- Original language: French
- Written by: Matthieu Delaporte Alexandre de la Patellière
- Characters: Vincent Elisabeth Pierre Claude Anna
- Genre: Comedy

Premiere
- Date: 2010
- Place: Théâtre Édouard VII, Paris

= What's in a Name? (play) =

What's in a Name? (French: Le Prénom, literally "The Given Name") is a 2010 French comedy play by Matthieu Delaporte and Alexandre de la Patellière.

== Productions ==
The play premiered in 2010 at the Théâtre Édouard VII in Paris, France. The cast included Patrick Bruel as Vincent, Valérie Benguigui as Elisabeth, Jean-Michel Dupuis as Pierre, Guillaume de Tonquédec as Claude and Judith El Zein as Anna. The production was directed by Bernard Murat.

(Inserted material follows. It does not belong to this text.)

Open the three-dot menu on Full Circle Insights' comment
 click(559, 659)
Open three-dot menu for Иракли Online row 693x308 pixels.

An English production was adapted and directed by Jeremy Sams at the Birmingham Repertory Theatre, produced by Adam Blanshay Productions in January 2017. starring Nigel Harman as Vincent, Sarah Hadland as Elizabeth (previously Elisabeth), Jamie Glover as Peter (previously Pierre), Olivia Poulet as Anna and Raymond Coulthard as Carl (previously Claude). The play's setting was changed from Paris to London. The play toured the UK in September 2019 starring Joe Thomas as Vincent, Laura Patch as Elizabeth, James Lance as Peter, Summer Strallen as Anna and Alex Gaumond as Carl.

== Critical reception ==
The Paris production received six Molière Award nominations, including Best Comedy, two Best Supporting Actor nominations for Jean-Michel Dupuis and Guillaume de Tonquédec, Best Supporting Actress for Valérie Benguigui, Best Playwright for Matthieu Delaporte and Alexandre de la Patellière and Best Director for Bernard Murat.

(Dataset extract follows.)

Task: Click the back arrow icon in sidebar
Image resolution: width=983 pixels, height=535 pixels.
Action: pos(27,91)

The Birmingham production received positive reviews, with five stars from WhatsOnStage, Behind The Arras and The Reviews Hub.

== Film adaptation ==
The play was adapted into a film in 2012, with screenplay and direction by the original authors Matthieu Delaporte and Alexandre de la Patellière.

The play was also adapted for German audiences in a 2018 film.